*** Page extract

Presented at Trinity Fellowhip on 04/19/1998
There is a simple word that has just one syllable and only three letters, but which is nonetheless one of the most powerful and devastating vocables in the English language. "Your presentation was masterfully organized, well supported, and highly persuasive. BUT . . . we've decided to go with another company." "Your child is cooperative, well adapted to school, and well liked by his fellow students. BUT . . . he's flunking math, English, history, and PE." "Your congregation [this is my favorite] is warm and friendly, your doctrine is sound, and your teaching is the best we've ever heard. BUT . . . we've decided to look for another church." It gets so that every time you hear this word you freeze and even cringe, waiting for the other shoe to drop. In the space of one short breath it reverses your expectations and can turn your whole world upside down. It can send your dearest dreams crashing down to the depths of despair. BUT . . . depending on the context, it can also turn night to day, dejection to hope, sorrow to joy, just as suddenly, just as dramatically, just as powerfully. Such is the use Paul makes of it in Ephesians 2:4. "You were dead in your trespasses and sins . . . BUT God, being rich in mercy . . . ."
This little phrase "But God" is really a summary of the whole Christian message. In context here, as it signals an exhilarating upturn in Paul's development of the doctrine of regeneration, it tells us of both the hopelessness of man's condition and the sole sufficiency of the work of Christ to meet it.
It is absolutely foundational, absolutely essential to an adequate appreciation of the Gospel that we understand the utter hopelessness of all human solutions to the central problem of the human race, which is Sin. Nobody knows how old the human race is, but most people can agree that it is old enough to know better. But knowing better is no solution when the problem lies in the human heart itself.
We must see and feel the hopelessness of all human solutions because God's solution is drastic. It is to deny yourself, take up your cross, and follow Christ. It is to admit your guilt, to confess yourself 180 degrees in the wrong, to see yourself as an inexcusable rebel against your good and gracious king. It therefore involves surrender, laying down your arms and casting yourself on His mercy. It means giving up all claims to sovereignty, self-rule, even rights, accepting Another as rightfully your absolute ruler. It means giving up all claims to being able to solve your own problems yourself; it means an admission of total helplessness. And this is totally unacceptable to the natural man. Therefore, men will simply not accept God's solution until they are completely satisfied that there is no other way.

******
*** Data provided

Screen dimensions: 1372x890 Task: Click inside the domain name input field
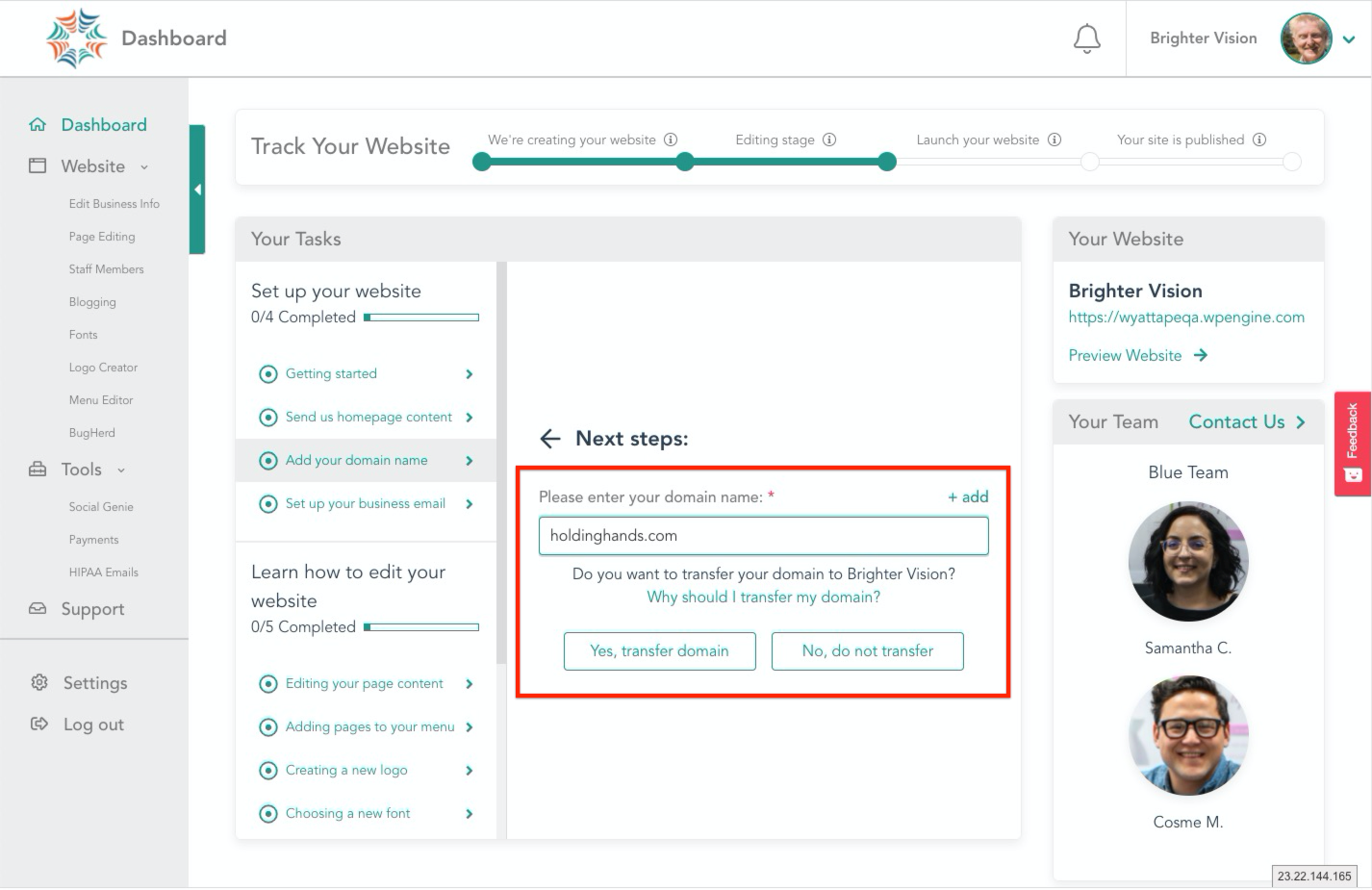pos(763,536)
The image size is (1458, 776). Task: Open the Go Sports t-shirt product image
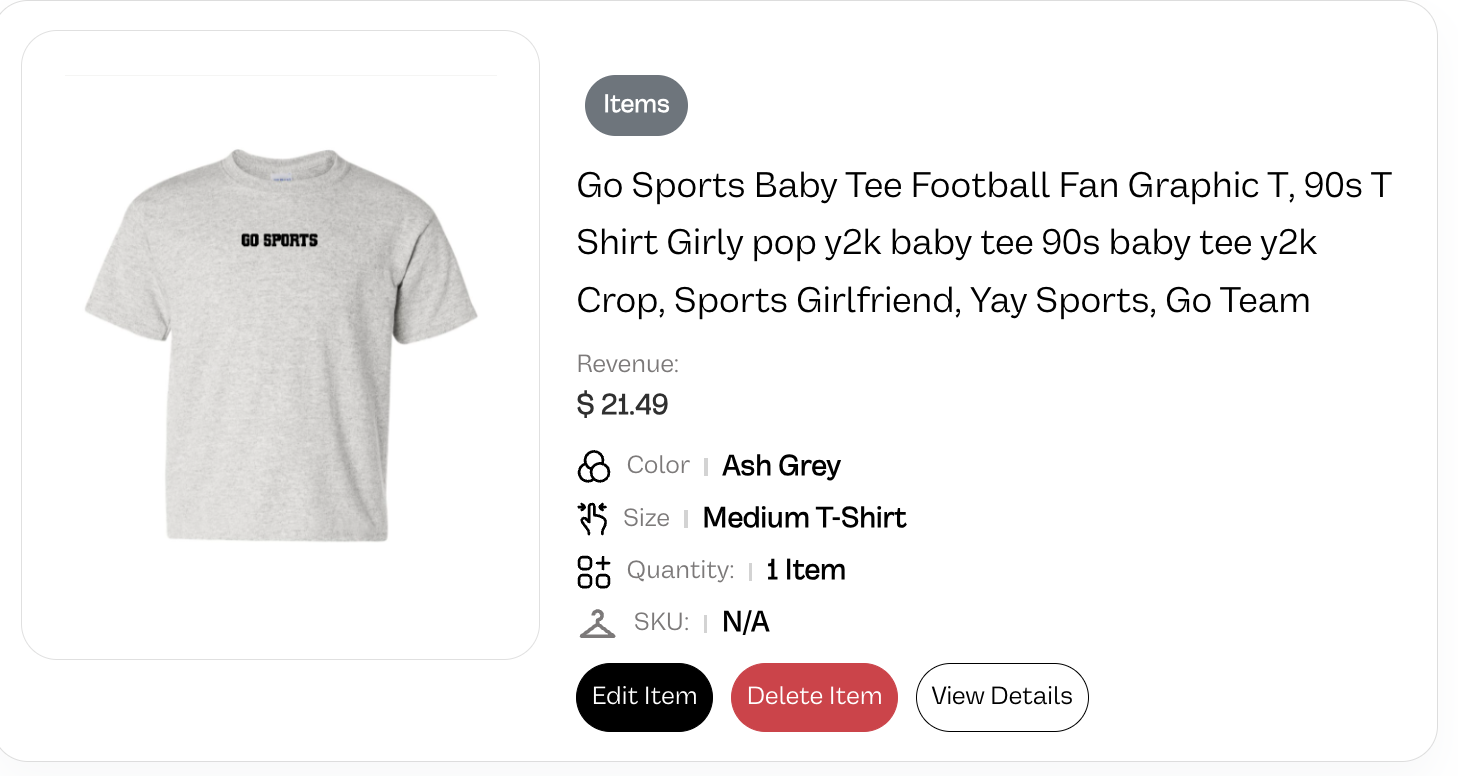281,345
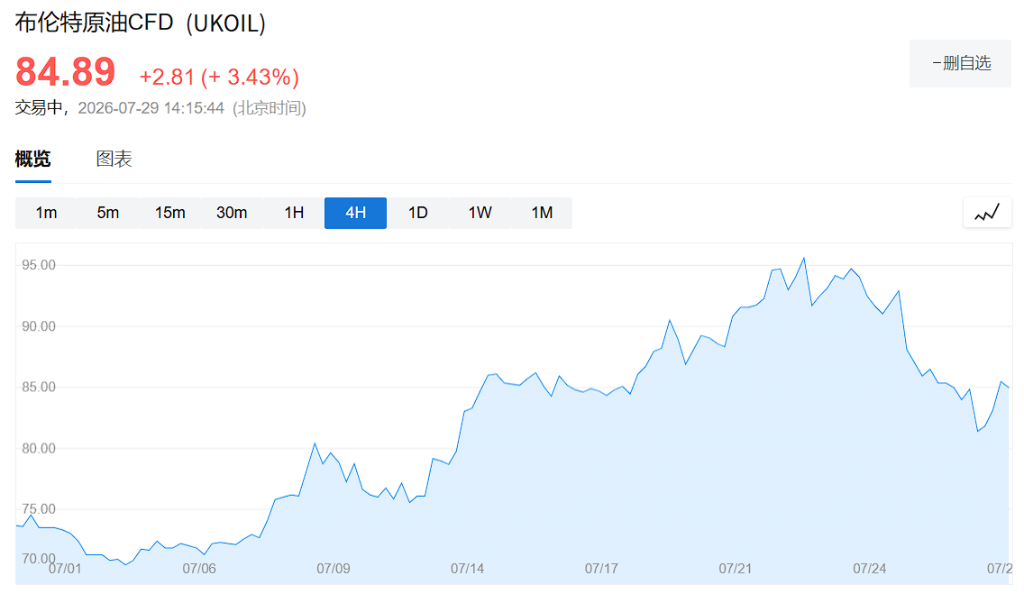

******

* [What to do]
[A] Answer these questions using the "But God" text:
(i) In which verse does Paul make use of the word "But"?
(ii) What does the text name as the central problem of the human race?
(iii) Until what point will men refuse to accept God's solution?
[B] Extract the passage of the "But God" text from "This little phrase" to "human heart itself.", copying it word for word.
The listing has no connection to the "But God" text.

* [Solved problems]
[A]
(i) Ephesians 2:4
(ii) Sin
(iii) Until they are completely satisfied that there is no other way

[B]
This little phrase "But God" is really a summary of the whole Christian message. In context here, as it signals an exhilarating upturn in Paul's development of the doctrine of regeneration, it tells us of both the hopelessness of man's condition and the sole sufficiency of the work of Christ to meet it.
It is absolutely foundational, absolutely essential to an adequate appreciation of the Gospel that we understand the utter hopelessness of all human solutions to the central problem of the human race, which is Sin. Nobody knows how old the human race is, but most people can agree that it is old enough to know better. But knowing better is no solution when the problem lies in the human heart itself.